Previously, most peripheral blood-based DNA methylation studies used genomic DNA isolated from whole blood or peripheral blood mononuclear cells (PBMC) to investigate the methylation signatures of COVID-19 and their relationship with clinical severities and outcomes [18,19,20,21,22], while the significance of cfDNA methylation in COVID-19 progression has not been fully understand [11, 12, 23]. This study comprehensively described the distinct cfDNA methylation features related to COVID-19, and evaluated cell death events related to lung and immune cells in COVID-19 through genome-wide DNA methylation sequencing of COVID-19 patients and healthy controls. The elevated cfDNA derived from for alveolar epithelial cells was correlated with clinical severities and outcomes in patients with COVID-19.

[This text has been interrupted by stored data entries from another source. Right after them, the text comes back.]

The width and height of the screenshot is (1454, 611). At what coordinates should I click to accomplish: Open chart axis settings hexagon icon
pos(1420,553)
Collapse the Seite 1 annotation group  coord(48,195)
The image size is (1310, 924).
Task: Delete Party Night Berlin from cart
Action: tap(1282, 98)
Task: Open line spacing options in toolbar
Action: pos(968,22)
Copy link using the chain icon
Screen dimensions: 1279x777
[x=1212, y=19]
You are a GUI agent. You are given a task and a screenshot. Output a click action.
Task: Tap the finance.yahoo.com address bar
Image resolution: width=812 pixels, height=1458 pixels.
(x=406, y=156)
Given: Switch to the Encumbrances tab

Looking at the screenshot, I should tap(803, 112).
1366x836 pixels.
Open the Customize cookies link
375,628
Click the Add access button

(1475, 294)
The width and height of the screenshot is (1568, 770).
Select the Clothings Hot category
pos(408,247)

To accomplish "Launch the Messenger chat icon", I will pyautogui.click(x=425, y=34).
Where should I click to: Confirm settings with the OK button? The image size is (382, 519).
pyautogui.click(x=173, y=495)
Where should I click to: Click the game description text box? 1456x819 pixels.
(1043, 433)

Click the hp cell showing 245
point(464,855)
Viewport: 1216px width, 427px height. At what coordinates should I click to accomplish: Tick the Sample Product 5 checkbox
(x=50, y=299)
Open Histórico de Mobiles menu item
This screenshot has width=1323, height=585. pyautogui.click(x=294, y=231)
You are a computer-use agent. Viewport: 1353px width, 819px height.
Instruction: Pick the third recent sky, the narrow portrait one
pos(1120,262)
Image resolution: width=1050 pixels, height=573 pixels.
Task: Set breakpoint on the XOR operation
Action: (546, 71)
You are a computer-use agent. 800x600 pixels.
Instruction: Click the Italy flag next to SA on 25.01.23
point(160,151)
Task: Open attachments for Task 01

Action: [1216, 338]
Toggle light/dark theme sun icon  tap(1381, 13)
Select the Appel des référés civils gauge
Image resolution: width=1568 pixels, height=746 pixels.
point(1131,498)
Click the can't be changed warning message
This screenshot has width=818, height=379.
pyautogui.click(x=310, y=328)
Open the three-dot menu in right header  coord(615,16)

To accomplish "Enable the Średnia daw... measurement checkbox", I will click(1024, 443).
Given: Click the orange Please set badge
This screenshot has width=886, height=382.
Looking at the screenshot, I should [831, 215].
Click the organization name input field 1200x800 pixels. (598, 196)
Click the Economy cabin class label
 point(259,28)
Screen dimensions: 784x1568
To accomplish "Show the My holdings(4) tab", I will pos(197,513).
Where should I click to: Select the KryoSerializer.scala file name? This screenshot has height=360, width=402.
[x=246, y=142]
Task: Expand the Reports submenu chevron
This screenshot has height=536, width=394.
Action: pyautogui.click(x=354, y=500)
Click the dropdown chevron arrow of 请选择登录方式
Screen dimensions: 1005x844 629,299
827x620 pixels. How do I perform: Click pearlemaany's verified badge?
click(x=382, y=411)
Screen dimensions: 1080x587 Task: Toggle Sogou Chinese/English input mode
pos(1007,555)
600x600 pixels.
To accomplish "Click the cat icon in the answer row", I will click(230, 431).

Our study observed that the global cfDNA methylation levels decreased with the increasing of disease severity, and the methylation pattern of severe patients obviously differed from non-hospitalized and healthy cases. These findings suggested that patients with severe disease had more abnormalities of methylation and more uncontrolled gene expression. DMR analyses among three groups showed that there were more hypo-methylated DMRs in the two COVID-19 groups, and there were significantly higher number of hypo-methylated DMRs than hyper-methylated DMRs in the promoter region for the comparison of severe and non-hospitalized cases, indicating that more genes in the case group were hypo-methylated, leading to abnormal activation of gene expression. These findings were consistent with the previous work conducted by Balnis et al., revealing higher numbers of hypo-methylated DMRs than hyper-methylated DMRs by comparing the cfDNA methylation profiles of 15 patients hospitalized with COVID-19 and 15 healthy volunteers [23].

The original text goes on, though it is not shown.